Hi, if you only have three hours of data, it is not suitable for base model training or specialized base model training. I suggest you directly use the community pre-trained model for training. Normal training for only tens of thousands of steps can achieve very good results. Since your data is very clean, the training outcome will naturally not be bad.
There is no algorithm that can augment the data besides finding additional data yourself. Even copying and pasting won't have any effect.
In summary, if you can find more data (30 hours or more), you can try training a specialized base model first and then continue training. If you only have three hours of data, just load the community base model directly for training.
For more information for training, you can read the official README.md. Or if you need more detailed information, you can read the document written by me. This
is the link: https://github.com/SUC-DriverOld/so-vits-svc-Deployment-Documents
Thank you so much!Your document is so clear and I can get every access to all details,it is so helpful!
In the trainging time these days,I found a problem which is very confusing,and I find many solutions Online but didnt work.
Actually,I am using whisper-ppg-large-v2 to train my model,but the diffusion model cant be used even if I had trained it successfully,I have followed the tutorial and trained it(at the beganing I got failed in the training stage,now the model can be trained well,but when inference it fail),but it always turn out to show the bug below.
Hi Friend , Did you ever meet with this problem?I would really appreciate it if you could reply to me.Thank you again!
Hello friend,
I'm very sorry, but I have never used whisper-ppg-large-v2 to train my model. I can't provide a solution to your error. I went through the usage guide document of the integrated package made by the Chinese expert "Yumao Butuan." It only mentions that whisper-ppg supports diffusion models, but requires both the main model and the diffusion model to use the same encoder. I didn't find any other explanations.

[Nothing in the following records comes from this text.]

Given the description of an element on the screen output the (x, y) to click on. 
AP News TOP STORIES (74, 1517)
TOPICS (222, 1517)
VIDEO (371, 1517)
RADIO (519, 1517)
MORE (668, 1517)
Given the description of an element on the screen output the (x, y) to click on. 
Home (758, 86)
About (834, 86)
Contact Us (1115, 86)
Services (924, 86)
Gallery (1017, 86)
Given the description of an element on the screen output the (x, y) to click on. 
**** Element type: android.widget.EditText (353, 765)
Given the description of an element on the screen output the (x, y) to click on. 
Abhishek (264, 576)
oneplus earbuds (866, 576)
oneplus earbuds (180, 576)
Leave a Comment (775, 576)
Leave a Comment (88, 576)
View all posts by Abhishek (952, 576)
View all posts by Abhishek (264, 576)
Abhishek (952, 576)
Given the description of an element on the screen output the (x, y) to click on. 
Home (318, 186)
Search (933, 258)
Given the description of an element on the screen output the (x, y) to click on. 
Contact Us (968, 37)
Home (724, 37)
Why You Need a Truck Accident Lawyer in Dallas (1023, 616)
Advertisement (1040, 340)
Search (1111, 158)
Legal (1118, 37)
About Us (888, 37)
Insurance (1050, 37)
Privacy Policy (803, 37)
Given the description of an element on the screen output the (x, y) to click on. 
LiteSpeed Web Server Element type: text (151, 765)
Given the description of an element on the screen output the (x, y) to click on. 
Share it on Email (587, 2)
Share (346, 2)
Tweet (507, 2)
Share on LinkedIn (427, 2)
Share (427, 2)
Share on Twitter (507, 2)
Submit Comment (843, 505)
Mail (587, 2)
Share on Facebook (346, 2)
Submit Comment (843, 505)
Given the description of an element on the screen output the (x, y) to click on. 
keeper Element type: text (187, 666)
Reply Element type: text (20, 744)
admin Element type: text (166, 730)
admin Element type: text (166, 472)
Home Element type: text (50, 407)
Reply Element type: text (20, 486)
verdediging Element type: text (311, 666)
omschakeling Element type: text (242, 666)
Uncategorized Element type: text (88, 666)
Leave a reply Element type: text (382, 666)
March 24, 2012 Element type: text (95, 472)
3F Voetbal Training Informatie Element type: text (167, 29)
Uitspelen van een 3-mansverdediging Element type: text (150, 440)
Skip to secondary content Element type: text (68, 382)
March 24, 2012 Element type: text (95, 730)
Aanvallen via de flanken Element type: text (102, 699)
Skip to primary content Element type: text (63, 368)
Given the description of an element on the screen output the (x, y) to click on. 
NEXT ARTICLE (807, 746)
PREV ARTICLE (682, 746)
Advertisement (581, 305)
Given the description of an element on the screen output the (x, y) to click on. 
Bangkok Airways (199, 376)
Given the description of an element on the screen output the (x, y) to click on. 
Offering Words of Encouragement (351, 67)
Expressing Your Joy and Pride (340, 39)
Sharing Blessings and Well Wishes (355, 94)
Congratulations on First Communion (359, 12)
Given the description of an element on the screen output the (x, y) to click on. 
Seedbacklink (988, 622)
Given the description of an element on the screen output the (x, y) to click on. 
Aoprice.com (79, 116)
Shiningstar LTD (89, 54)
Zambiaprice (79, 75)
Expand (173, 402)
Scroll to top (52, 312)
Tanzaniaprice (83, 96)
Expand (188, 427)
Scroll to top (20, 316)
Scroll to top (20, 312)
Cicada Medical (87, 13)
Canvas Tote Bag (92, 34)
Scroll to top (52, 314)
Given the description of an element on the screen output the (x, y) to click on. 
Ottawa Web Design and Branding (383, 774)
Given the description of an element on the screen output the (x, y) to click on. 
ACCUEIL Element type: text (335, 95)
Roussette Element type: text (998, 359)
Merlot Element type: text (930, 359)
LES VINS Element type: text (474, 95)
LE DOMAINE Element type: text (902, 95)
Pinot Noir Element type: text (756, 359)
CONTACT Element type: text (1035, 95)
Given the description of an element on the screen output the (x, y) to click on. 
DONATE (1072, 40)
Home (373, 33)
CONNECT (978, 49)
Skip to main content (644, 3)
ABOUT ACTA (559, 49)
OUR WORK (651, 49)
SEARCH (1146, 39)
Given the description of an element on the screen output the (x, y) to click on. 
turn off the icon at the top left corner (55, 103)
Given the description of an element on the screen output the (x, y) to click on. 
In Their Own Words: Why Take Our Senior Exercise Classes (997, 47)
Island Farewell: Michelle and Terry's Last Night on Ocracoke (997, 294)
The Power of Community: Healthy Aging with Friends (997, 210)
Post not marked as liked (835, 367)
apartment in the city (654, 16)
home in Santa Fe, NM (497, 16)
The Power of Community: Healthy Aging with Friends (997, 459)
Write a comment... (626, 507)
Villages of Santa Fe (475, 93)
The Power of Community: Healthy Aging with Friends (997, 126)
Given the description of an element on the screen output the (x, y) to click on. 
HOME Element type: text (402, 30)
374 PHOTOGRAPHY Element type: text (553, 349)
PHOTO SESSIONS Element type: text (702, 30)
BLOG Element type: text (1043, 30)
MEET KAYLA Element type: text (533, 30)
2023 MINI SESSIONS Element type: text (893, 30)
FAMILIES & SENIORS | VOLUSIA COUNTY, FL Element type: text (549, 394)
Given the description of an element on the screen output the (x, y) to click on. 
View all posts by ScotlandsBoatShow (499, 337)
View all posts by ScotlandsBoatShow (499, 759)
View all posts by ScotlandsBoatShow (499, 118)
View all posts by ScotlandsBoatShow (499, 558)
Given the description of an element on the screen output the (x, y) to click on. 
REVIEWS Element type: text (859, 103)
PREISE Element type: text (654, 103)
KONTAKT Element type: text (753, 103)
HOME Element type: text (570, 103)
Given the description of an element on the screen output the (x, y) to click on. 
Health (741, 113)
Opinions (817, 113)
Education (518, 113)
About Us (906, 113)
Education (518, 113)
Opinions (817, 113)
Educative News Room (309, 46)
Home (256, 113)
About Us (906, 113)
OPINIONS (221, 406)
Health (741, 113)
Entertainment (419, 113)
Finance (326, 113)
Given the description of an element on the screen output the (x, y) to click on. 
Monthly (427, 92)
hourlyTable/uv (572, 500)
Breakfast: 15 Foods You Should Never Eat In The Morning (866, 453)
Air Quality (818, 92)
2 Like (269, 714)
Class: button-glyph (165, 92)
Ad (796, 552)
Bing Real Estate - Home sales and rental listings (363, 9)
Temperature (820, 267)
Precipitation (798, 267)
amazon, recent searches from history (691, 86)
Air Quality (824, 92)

Perhaps you can try using the integrated package he made, which includes all the commonly used encoders and training base models, as well as all the necessary dependencies. Here is the Google Drive link: https://drive.google.com/file/d/19e7HJYk32WHVIXm-CuhvbwF8IHjZ48QU/view?usp=sharing. And here is the usage guide for the integrated package: https://www.yuque.com/umoubuton/ueupp5. However, it is written in Chinese.
I'm very sorry that I couldn't solve your problem.